Desconstruir o passado não significa deixá-lo em ruínas, mas sim usar seus tijolos - as experiências que deram certo, as experiências que deram errado, as crenças que se quer manter e aquelas que se quer livrar, esperanças, memórias - para construir aquilo que será o futuro.
Mas essa análise toda da qual eu falei, será que não demora demais? Quanto tempo iria levar para tomar uma decisão fazendo uma análise extensiva de sua própria vida pregressa, como se fosse seu psicólogo, de seu contexto social, como se fosse um sociólogo, levantando questionamentos existenciais, como se fosse seu próprio filósofo? Somos todos filósofos da natureza, psicólogos naturais, animais sociais, e eu nunca disse que a liberdade vem fácil. O mais interessante, ou frustrante, é que para o exercício da liberdade, este tipo de análise teria que ser feito e refeito, mesmo em situações que se repetem, sempre buscando algo de novo, algo que se passou desapercebido, e que a tomada de consciência é um processo contínuo e infindável. As peças, os tijolos, não se perdem, mas se reorganizam. E assim deve ser a vida. Se deixarmos nosso mundo interno estático, seremos controlados pelas forças do mundo externo.

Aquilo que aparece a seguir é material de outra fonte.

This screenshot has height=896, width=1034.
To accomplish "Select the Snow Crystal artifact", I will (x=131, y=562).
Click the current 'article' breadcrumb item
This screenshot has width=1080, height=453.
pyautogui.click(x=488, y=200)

Enfim, essa é a conclusão a que eu chego. Existe sim, a possibilidade de livre-arbítrio; é uma possibilidade pequena, muitas vezes as pessoas pensam estar exercendo o livre-arbítrio e estão apenas sendo controladas pela situação, pelo contexto ou sistema em que estão inseridas, como demonstram os experimentos de S. Asch, P. Zimbardo e S. Milgram. Forças externas capazes de tornar pessoas boas em monstros, capazes de nos fazer negar a nossa própria percepção para conformar com o grupo, capazes de suprimir anos de uma moral introjetada quando nos é enganosamente aliviada a responsabilidade. Se tomássemos as decisões de forma racional, se acreditássemos no bem, no certo, por convicção adquirida com a modelagem intelectual de nossas experiências e não por aquilo que nos foi passado, que nos é exibido, que nos é imposto, seríamos bem menos sujeitos a estas forças, seríamos conseqüentemente mais livres e finalmente seríamos dignos de ser chamados de éticos e responsáveis pelas nossas próprias ações.
A consciência é uma ilusão, uma construção natural, mas que custou bem caro em termos evolutivos para ser apenas receptáculo da informação inútil com que somos bombardeados diariamente pelos meios de comunicação e mecanismo de controle por estímulos. Use a sua ilusão.